E' un rito anche questo, con la «ciaccola» per dare il tempo, i rappresentanti delle maestranze a controllare che tutto vada per il verso giusto, i tecnici della Soprintendenza ai Beni culturali ed ambientali che hanno diretto i lavori e tanti giovani pronti a portare in spalla il gruppo, quasi facendo a gara tra loro, a dimostrare il grande amore che lega i trapanesi ai Misteri.
«La ferita al costato» e «L'urna» sono gli ultimi due gruppi restaurati dalla Soprintendenza con un finanziamento dell'assessorato regionale ai Beni culturali. Resta «La deposizione», i cui lavori inizieranno subito dopo la processione. Il restauro è stato affidato alla ditta Calvagna Giovanni, il direttore dei lavori è Giovanna Cassata, funzionario della Soprintendenza, assistente ai lavori il geometra Bartolomeo Figuccio. Si tratta degli ultimi tre gruppi sottoposti a restauro, in un lavoro iniziato quasi dieci anni fa.
Il primo restauro è stato effettuato nel 1986 sul gruppo «Ecce Homo» ad opera della Soprintendenza di Palermo, l'anno dopo è toccato a «La Flagellazione». Dal 1995 i lavori sono stati curati dalla Soprintendenza di Trapani. Solo in due casi, per i gruppi «La flagellazione» del cento dei Muratori e Scalpellini e la «Madre Pietà» del ceto dei «Massari» la Soprintendenza ha rilasciato il nulla osta ed ha sottoposto i lavori all'alta sorveglianza di Valeria Li Vigni, mentre i ceti si sono autofinanziati. Per il resto, la Soprintendenza è riuscita ad ottenere finanziamenti da parte della Regione. «Abbiamo scelto la strada del cantiere aperto - ha detto Giovanna Cassata - per dare la possibilità a tutti di vedere da vicino le opere ed il lavoro che è stato effettuato». La Chiesa - cantiere è stata concessa dal vescovo. Era chiusa da una ventina d'anni e la sua apertura per il cantiere ha consentito anche di riscoprire le bellezze al suo interno. A soffermarsi sugli aspetti tecnici dei lavori è Bartolomeo Figuccio: «Per ogni gruppo sono stati necessari circa due mesi di lavoro, perché le procedure sono abbastanza lunghe». Lavori complessi: prima l'intervento di pulitura delle statue, con la rimozione di sostanze di varia natura, quali fumi, vernici, fissativi e ravvivanti, ridipinture e quant'altro, poi il consolidamento della struttura interna delle statue e la ricostruzione delle parti mancanti. Ed ancora il consolidamento del vestiario e la complessa procedura di disinfestazione delle statue. Poi la stuccatura, la rasatura, la verniciatura e la reintegrazione pittorica. Il risultato è evidente: le statue hanno recuperato i loro colori originali, hanno perso quel colore bruno determinato dal tempo e dai fumi dei ceri e sono ritornate al loro antico splendore. Quelle che sfileranno in processione il Venerdì Santo saranno le opere così come erano state create.

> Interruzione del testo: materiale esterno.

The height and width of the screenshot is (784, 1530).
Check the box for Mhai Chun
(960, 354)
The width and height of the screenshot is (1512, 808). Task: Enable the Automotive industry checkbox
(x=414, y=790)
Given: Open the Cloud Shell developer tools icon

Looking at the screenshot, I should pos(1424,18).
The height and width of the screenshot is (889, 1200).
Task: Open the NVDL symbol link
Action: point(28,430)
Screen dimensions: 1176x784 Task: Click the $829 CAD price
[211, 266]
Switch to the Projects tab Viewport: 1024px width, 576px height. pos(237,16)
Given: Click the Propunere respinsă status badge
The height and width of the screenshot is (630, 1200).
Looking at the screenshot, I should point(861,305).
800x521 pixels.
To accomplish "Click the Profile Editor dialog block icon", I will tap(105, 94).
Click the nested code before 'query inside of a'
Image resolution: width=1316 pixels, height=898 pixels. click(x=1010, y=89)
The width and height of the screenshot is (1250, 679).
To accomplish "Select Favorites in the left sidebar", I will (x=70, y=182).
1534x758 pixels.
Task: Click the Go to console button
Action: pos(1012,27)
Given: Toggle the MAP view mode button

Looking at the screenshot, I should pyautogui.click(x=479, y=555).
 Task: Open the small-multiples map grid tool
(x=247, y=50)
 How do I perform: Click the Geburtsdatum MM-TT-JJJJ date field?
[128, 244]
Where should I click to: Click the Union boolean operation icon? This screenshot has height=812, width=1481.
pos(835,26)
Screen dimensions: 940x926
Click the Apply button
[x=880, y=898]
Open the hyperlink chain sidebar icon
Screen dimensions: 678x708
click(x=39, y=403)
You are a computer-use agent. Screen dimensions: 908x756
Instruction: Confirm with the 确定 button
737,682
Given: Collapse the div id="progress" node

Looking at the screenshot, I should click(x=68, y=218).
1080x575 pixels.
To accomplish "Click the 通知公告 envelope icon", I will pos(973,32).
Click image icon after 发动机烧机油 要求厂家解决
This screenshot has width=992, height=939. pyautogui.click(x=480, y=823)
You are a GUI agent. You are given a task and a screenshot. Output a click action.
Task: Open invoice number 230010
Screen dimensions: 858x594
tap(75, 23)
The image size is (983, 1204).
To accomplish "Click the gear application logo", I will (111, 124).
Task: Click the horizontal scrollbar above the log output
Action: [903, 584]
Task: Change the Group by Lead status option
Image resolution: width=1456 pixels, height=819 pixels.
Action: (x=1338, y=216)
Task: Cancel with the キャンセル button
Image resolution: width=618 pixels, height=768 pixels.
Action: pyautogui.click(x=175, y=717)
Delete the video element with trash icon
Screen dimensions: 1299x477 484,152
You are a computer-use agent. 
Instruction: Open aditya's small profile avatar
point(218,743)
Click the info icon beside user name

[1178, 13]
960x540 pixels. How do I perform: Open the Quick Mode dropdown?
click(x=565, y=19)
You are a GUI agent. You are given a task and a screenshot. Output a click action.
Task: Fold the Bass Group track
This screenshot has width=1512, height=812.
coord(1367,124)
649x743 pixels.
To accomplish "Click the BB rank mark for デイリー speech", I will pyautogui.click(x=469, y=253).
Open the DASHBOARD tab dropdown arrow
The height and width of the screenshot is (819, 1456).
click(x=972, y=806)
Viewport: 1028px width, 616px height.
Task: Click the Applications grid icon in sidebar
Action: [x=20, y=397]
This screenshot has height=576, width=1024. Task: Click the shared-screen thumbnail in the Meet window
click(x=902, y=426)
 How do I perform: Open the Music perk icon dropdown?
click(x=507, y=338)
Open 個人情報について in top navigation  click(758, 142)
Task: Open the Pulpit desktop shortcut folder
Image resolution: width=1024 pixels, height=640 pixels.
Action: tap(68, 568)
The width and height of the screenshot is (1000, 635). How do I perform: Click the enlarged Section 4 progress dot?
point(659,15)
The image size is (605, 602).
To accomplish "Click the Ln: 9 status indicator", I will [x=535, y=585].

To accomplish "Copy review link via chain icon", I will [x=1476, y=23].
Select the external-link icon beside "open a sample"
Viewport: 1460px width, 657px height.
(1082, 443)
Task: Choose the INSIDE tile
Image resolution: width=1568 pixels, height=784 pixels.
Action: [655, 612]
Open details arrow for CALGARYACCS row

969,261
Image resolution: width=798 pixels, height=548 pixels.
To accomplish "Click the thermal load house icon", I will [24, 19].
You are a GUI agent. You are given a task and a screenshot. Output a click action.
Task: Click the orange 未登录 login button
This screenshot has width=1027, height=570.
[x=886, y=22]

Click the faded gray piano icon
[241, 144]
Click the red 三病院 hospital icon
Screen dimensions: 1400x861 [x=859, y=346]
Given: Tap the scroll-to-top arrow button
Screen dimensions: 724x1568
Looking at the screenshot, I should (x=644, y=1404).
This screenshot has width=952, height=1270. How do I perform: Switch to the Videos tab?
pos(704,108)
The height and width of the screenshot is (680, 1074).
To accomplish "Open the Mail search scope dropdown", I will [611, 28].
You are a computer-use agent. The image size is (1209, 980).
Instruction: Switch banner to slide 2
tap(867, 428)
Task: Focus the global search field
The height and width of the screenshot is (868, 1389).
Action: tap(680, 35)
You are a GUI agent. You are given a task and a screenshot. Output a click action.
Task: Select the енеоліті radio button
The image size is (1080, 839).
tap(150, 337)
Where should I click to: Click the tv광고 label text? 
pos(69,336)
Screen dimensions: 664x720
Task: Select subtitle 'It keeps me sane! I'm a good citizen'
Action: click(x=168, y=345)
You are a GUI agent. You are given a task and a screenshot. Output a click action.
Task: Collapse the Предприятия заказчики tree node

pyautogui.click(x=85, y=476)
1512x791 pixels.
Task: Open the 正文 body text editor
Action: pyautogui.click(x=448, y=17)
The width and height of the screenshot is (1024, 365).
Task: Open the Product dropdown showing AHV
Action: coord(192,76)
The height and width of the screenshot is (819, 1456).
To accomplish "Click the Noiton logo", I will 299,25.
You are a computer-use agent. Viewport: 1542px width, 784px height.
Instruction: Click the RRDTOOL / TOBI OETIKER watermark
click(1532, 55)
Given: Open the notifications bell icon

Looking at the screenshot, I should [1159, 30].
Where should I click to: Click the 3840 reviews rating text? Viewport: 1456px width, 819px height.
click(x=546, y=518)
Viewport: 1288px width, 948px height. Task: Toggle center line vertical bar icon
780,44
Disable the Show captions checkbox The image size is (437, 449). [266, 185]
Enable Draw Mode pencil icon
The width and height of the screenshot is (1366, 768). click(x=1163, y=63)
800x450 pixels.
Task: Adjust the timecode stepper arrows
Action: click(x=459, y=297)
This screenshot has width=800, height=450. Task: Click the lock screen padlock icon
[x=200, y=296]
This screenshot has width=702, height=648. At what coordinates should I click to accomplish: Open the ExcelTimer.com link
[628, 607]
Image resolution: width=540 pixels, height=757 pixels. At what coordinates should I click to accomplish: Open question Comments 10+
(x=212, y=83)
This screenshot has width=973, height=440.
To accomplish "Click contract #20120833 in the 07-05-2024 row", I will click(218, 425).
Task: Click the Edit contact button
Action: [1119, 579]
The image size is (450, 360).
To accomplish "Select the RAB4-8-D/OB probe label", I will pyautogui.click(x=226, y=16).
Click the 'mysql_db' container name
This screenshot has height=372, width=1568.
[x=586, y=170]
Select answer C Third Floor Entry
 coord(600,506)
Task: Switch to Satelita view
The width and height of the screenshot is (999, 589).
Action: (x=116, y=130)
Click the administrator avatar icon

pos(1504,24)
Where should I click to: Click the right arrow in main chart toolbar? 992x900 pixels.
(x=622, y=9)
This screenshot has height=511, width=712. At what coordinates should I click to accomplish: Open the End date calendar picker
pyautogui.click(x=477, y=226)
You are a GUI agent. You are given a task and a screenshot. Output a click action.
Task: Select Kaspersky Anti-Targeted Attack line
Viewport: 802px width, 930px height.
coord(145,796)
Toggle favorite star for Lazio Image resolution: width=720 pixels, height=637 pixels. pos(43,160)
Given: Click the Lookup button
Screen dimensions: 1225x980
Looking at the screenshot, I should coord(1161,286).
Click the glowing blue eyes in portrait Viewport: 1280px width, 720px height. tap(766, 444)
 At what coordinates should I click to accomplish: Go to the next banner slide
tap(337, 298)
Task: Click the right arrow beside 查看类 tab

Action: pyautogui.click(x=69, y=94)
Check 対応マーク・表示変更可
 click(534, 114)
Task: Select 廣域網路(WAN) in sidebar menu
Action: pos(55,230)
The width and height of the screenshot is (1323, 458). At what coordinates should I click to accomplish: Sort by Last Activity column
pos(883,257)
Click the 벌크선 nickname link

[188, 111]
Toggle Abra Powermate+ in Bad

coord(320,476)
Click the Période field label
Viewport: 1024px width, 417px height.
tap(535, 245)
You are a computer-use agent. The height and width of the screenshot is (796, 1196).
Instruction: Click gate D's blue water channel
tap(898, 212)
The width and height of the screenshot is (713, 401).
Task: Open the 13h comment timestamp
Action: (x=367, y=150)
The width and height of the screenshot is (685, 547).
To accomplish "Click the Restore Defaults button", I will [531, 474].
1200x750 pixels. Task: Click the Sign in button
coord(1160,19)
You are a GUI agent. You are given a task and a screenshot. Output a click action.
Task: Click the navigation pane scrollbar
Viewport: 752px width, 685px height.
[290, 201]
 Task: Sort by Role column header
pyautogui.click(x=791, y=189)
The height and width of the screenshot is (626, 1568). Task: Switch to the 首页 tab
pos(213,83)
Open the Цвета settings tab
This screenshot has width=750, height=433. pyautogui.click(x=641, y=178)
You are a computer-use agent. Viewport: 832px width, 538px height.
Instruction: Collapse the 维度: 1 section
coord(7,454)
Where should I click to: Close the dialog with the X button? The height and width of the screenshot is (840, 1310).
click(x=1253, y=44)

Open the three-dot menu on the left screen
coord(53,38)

Concluso il lavoro di restauro, sarà necessario provvedere alla manutenzione costante, per evitare il deterioramento, per cui però saranno necessari nuovi finanziamenti. E trattandosi di opere d'arte le cifre non sono certo irrisorie: basti pensare che l'importo contrattuale per gli ultimi tre restauri ammonta a 70.172,21 euro. Il restauro di ogni gruppo costa all'incirca ventinovemila euro.